Sun creams are made from chemicals that either absorb or block UV light. Titanium and zinc oxide are sunblocks that provide a physical barrier against UV rays; these sunscreens cause the skin to appear white in colour when they are applied to the skin as they reflect visible light also. The newer formulations of these sunscreens have miniaturised the particles and as such no longer make the skin appear white in colour. The sun protection factor (SPF) value of a sunscreen is defined as the multiplier of the time that it takes for a person to burn in the sun; it is therefore a reflection of UVB radiation. This figure was derived in a laboratory setting and in real-life situations people do not apply sunscreens in this manner. An individual applying sunscreen of SPF 50 is only likely to give a true SPF of about 2.5. For example, an individual who burns after 30 minutes of sun exposure may use an SPF50 and expect to burn after 75 minutes. Wear at least a SPF 30. Protections from UVA does not have as well a standardised approach, in the UK a 5- star system has been adopted. Sun creams displaying 4 or 5 stars offer high protection.

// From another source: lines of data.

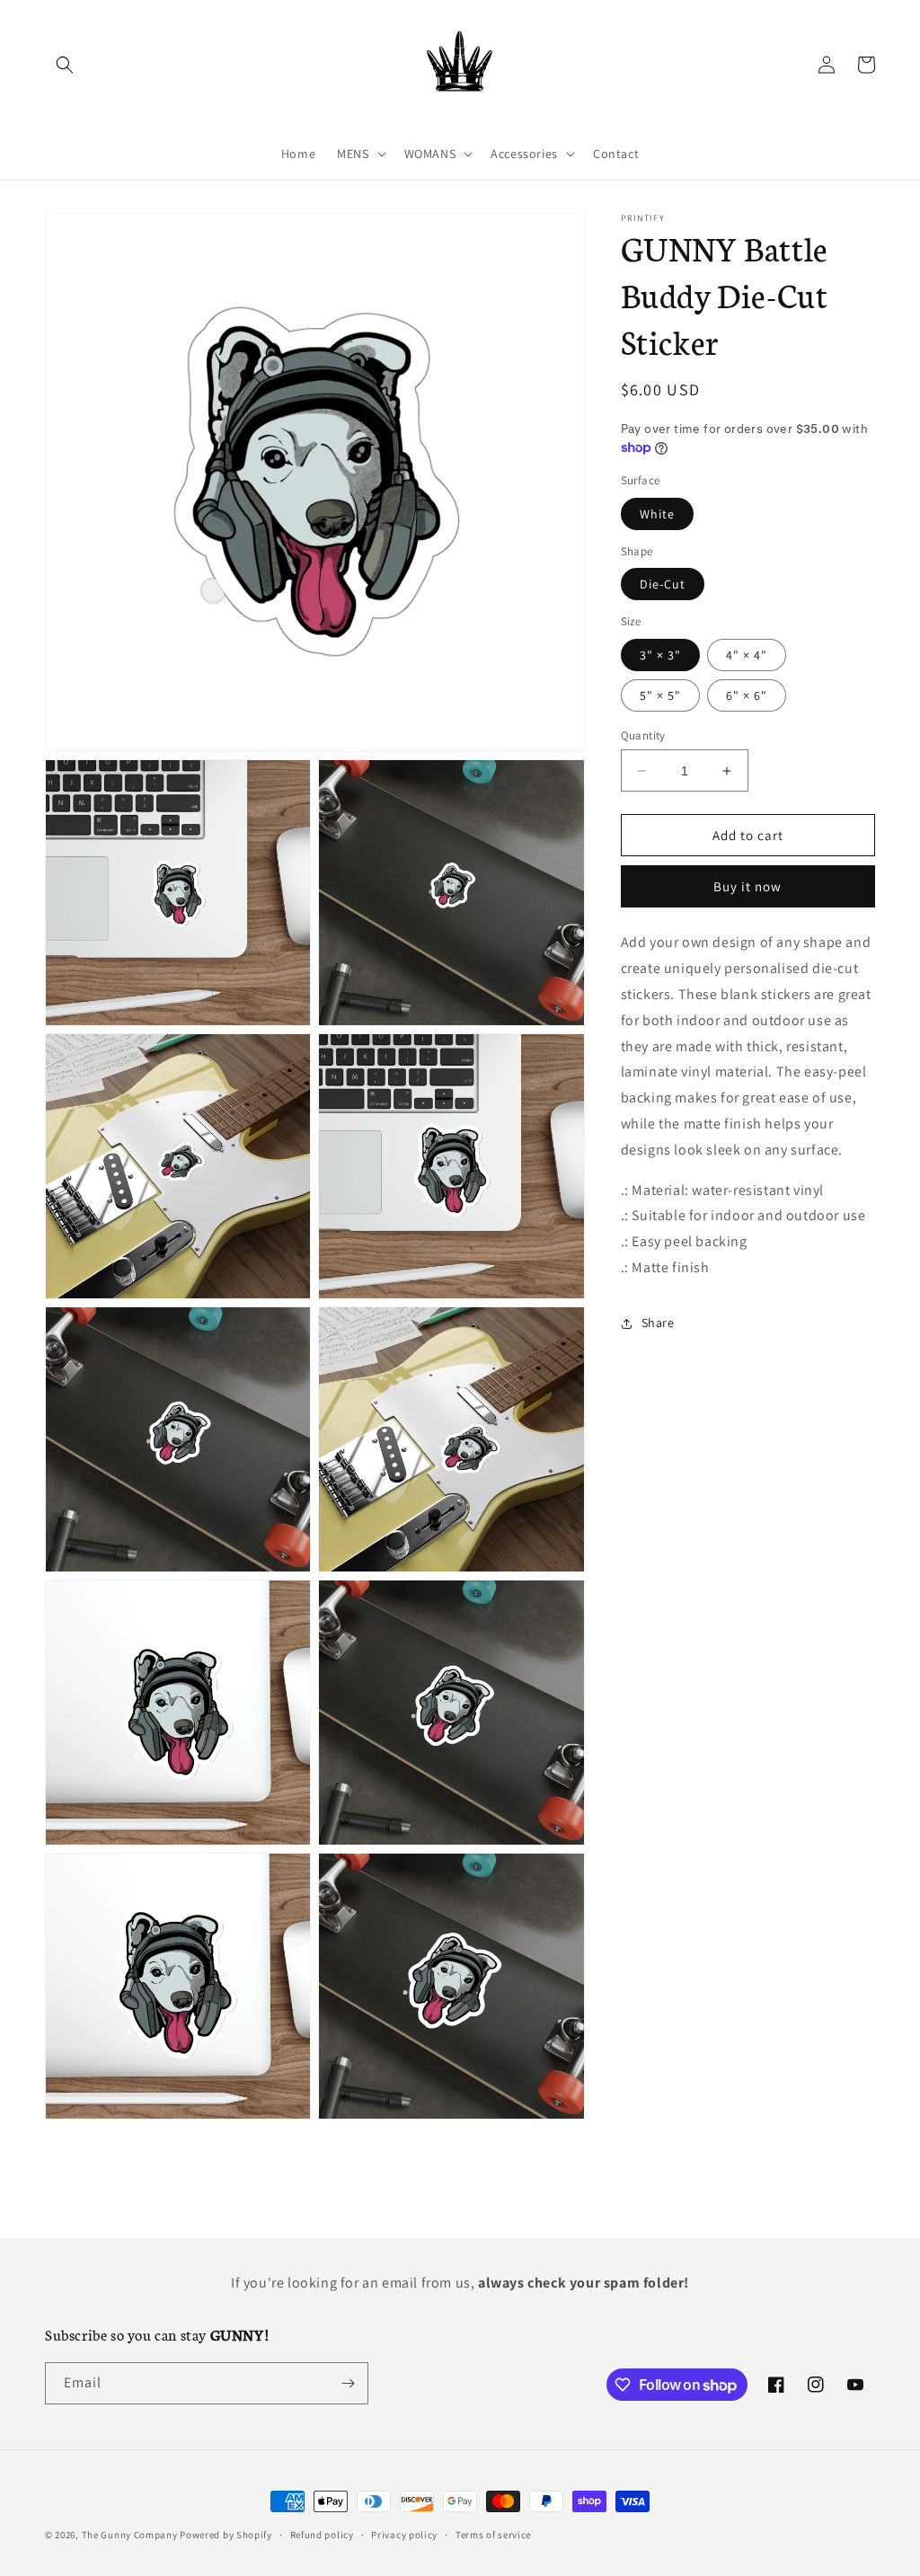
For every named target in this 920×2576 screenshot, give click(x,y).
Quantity (643, 735)
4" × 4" (746, 655)
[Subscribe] (347, 2383)
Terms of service (493, 2534)
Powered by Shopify (226, 2534)
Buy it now (747, 886)
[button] (64, 64)
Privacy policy (404, 2534)
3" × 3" (660, 655)
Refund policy (322, 2534)
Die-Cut (663, 584)
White (657, 514)
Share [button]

Individuals with fairer skin types will require a higher SPF than those with a darker skin type; they should also use SPF for more extended periods of time and not just during the summer months. Effects such as photo aging are probably the result of cumulative time spent in the sun something that can be improved by the wearing of sunscreen year round.

Enjoy the sun BUT:

  • Avoid going outside when the sun is at its highest point (10am to 3pm).
  • Sunbeds are NEVER recommended
  • Always use a high SPF sun-cream which blocks UVA and UVB radiation - even on cloudy days and if you are skiing or taking part in winter sports.
  • Cover up – close knit clothes and wide brimmed hats offer the best protection.
  • Children are particularly vulnerable to sun damage.
  • Babies under 6 months should NEVER be left in direct sunlight.
  • Children should be protected with high SPF sun cream, clothes, hats and sun shelters.
  • Buy sunglasses that block out 100% of UVA/UVB rays - look for a British Standard mark or UV 400 label.